Stress and Chronic Pain (Part 4)

Stress and Chronic Pain (Part 4)

by James Porter September 14, 2020

This is a four-part series about the relationship between stress and pain. I was inspired to write this series, after re-watching the movie FREE SOLO about Alex Honnold, who climbs a 3000 foot shear cliff with no ropes or safety equipment. I was so stressed out watching this movie (even though I KNEW he would make it to the top) that by end of it, my shoulders were so tight, I was wincing in pain, every time I lifted a glass of water to my mouth.

You can read Part 1 here and Part 2 here and Part 3 here.

In the previous installment we talked about the relationship between control and stress and the relationship between stress and pain. I quoted a study I read years ago, about patients in a hospital who were divided into two groups. One group had their pain meds right next to their bed and could take them as often as they wished. The other group had to ask the nurse for their pain meds. Surprisingly the first group – who could take as much as they wanted – took LESS pain medication than the second group who had to ask the nurse for it.

From my perspective, it made perfect sense that the first group - who had more control over their situation - experienced less stress and this naturally led them to feeling less pain. As mindfulness experts such as author Jon Kabat-Zinn like to point out, it’s often the “story” we tell ourselves that causes as much pain as the original source of the pain itself. (In this case the story might be I feel anxious because I don’t know when the nurse is going to come and give me more medication.)

Mindfulness (and having a sense of control) can help patients modify the story that they tell themselves around their pain. There is an often told story in mindfulness about “the tale of the two arrows” that certainly applies here. In this ancient narrative, (apparently, first told by the Buddha) the first arrow represents the real pain we feel when we get physically hurt. We ALL get struck by arrows: Whether it’s a muscle pull, a migraine headache, a back spasm, a stomachache, or an injury that requires medical care. Unfortunately, pain, injury and sickness are a very real part of living. That’s the first arrow.

The second arrow represents the story you tell yourself ABOUT the pain: Why me? Why do I have to deal with this pain? This pain is terrible. I wouldn’t have this pain right now if that jerk hadn’t run into my car at 70 miles per hour. That’s the second arrow.

Mindfulness helps us separate the real physical pain of the first arrow from the psychological pain of the second arrow. This understanding of how pain works on both a physical and psychological level, can significantly increase your pain threshold because you are perceiving less pain overall.

As I mentioned in the previous installment, the primary purpose of the very first Mindfulness Clinic at the University of Massachusetts Medical Center, founded by Jon Kabat Zinn, was to treat patients who were suffering from chronic pain. As an MIT-trained scientist, Kabat-Zinn wanted proof that his alternative approach to treating these patients was working.
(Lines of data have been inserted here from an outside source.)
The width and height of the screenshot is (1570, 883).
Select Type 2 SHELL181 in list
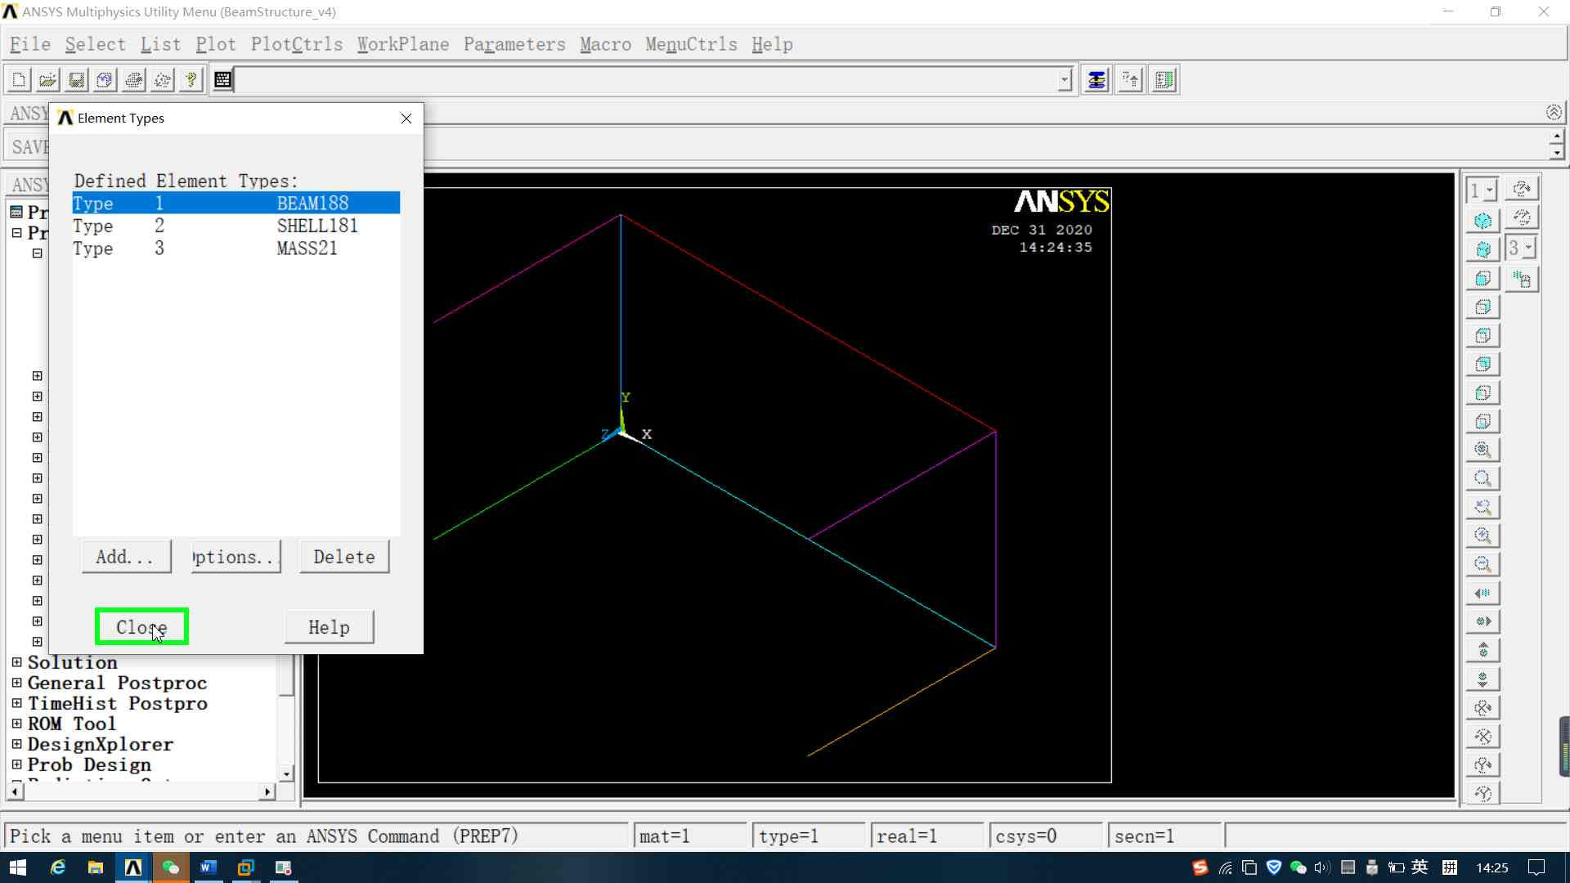(x=236, y=226)
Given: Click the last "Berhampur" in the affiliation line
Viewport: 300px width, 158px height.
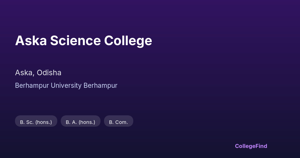Looking at the screenshot, I should 101,86.
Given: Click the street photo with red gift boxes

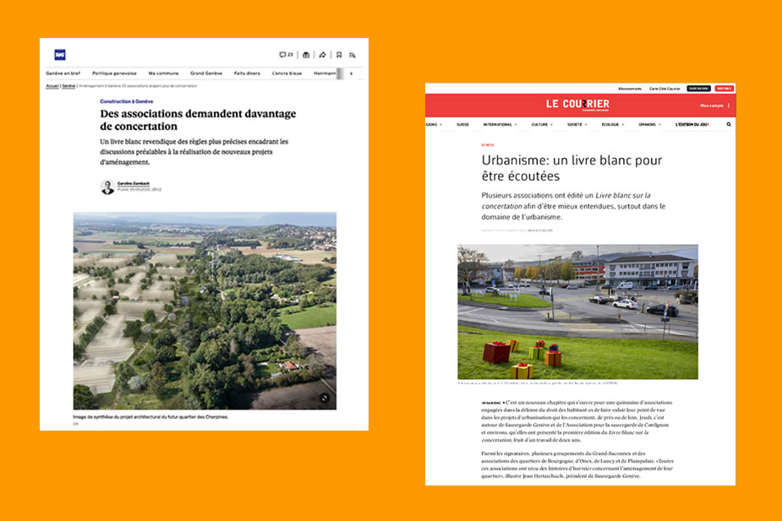Looking at the screenshot, I should coord(577,312).
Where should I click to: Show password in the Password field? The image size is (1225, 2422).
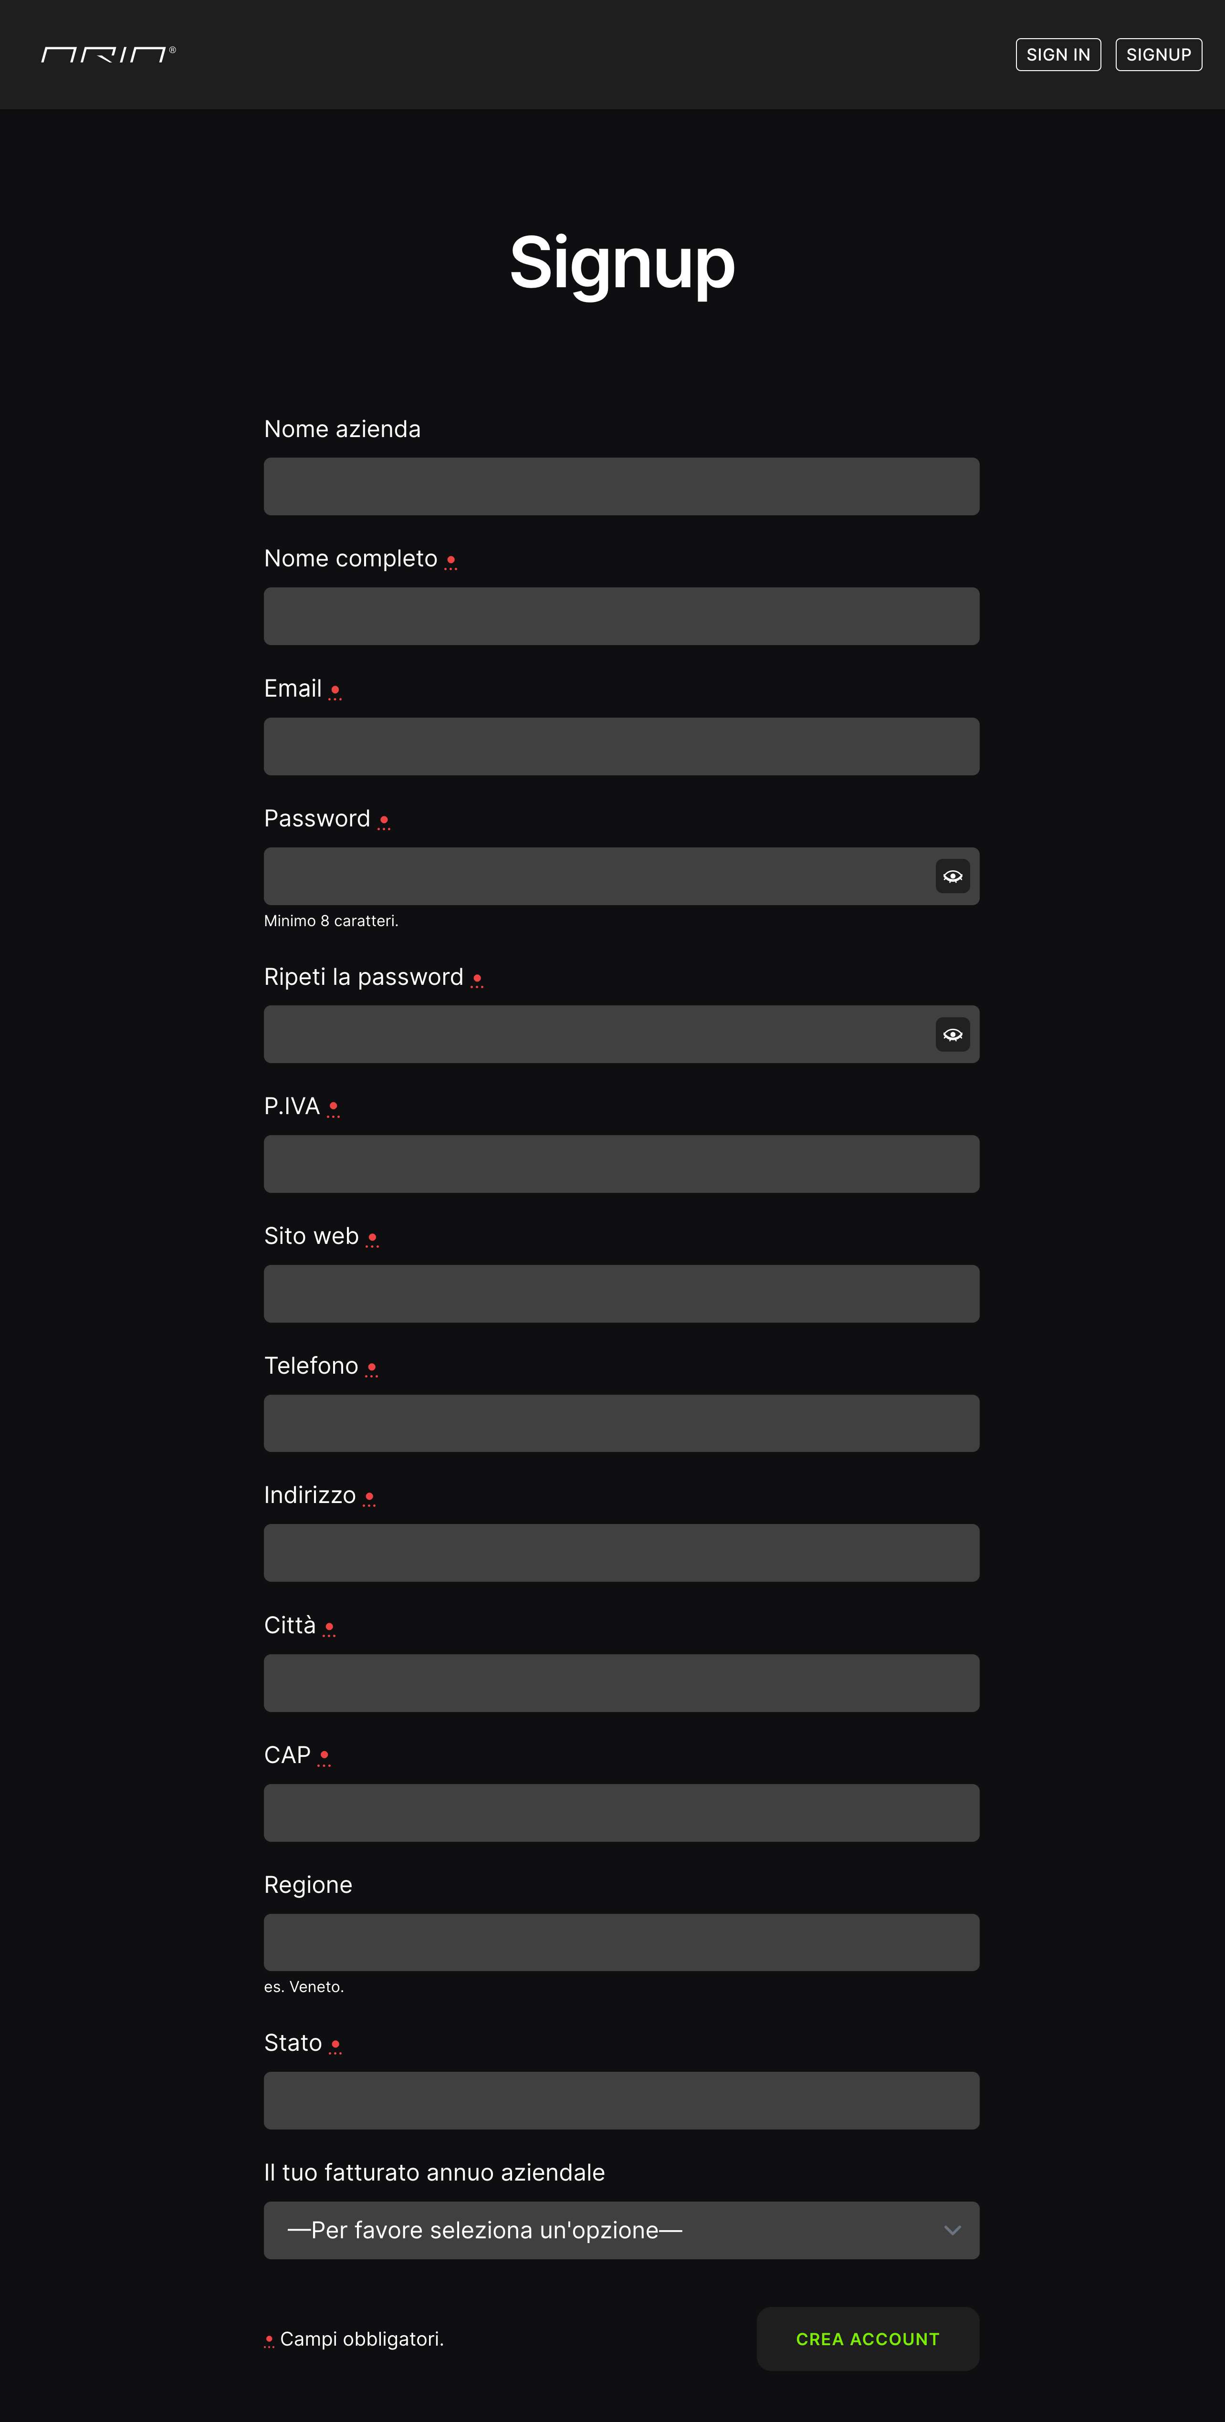[952, 876]
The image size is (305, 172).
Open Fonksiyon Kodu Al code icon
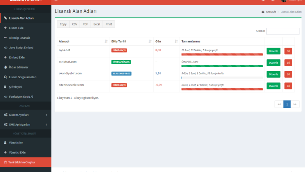click(x=5, y=97)
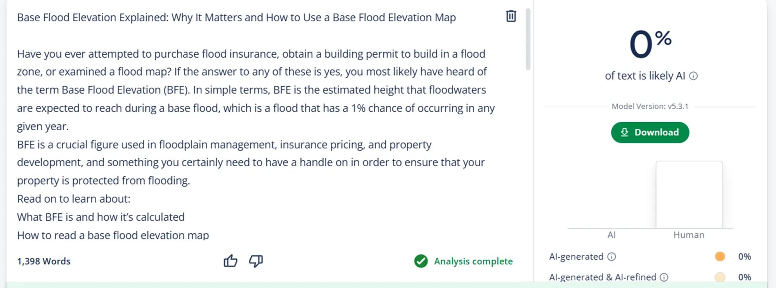The height and width of the screenshot is (288, 776).
Task: Click the Human bar in the chart
Action: (689, 195)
He conducted various studies that he writes about in his first book FULL CATASTROPHE LIVING: “In one study 61 percent of the patients with chronic pain achieved at least a 50 percent reduction in pain. This improvement was accompanied by a sharp drop (55 percent) in negative mood states, an increase in positive mood states, and major improvements in anxiety, depression, and hostility.”

He and his team also compared two groups of 21 patients (42 total), each going to the hospital pain clinic over a ten-week period. One of the two groups split off and took the 8-week mindfulness course at the MINDFULNESS Clinic. The first group, who didn’t participate in the meditation, “showed little change over the ten weeks.” While the meditating group experienced “major improvements.” 

Mindfulness practice is all about watching your pain, your worry, your stress and your suffering and not reacting to it. Just letting it be. So, it just sits there and doesn’t grow or intensify. It never gets to a secondary level of stress where you get stressed about being stressed. That’s because there’s no ancillary “poor me” story about it. Or if there is, you are aware of it and allow it to be, without feeding it with more negative thinking. While this level of mental control takes practice to achieve, it’s enormously liberating when you master your ability to let your problem be exactly what it is and not magnify it with an additional story.

When it comes to chronic pain, being in the present moment means acknowledging the pain when it’s there – but also acknowledging the times when it’s NOT there. And more importantly, acknowledging the fact that this pain will most likely fluctuate, like everything in life. This idea in mindfulness is known as the concept of impermanence. When we are experiencing good times – these good times will fluctuate and change. But when we are experiencing bad times – including pain – that is most likely going to change (come and go) too.

Talking about stress, Elissa Epel, a psychologist at the University of California, San Francisco said: “One thing to remember about chronic stress is that it's only our thoughts that make it seem chronic. Viewed mindfully, no situation is truly chronic — there are always calm moments to notice and be present for. Moments that can be lived in with ease.” The same idea can be applied to pain.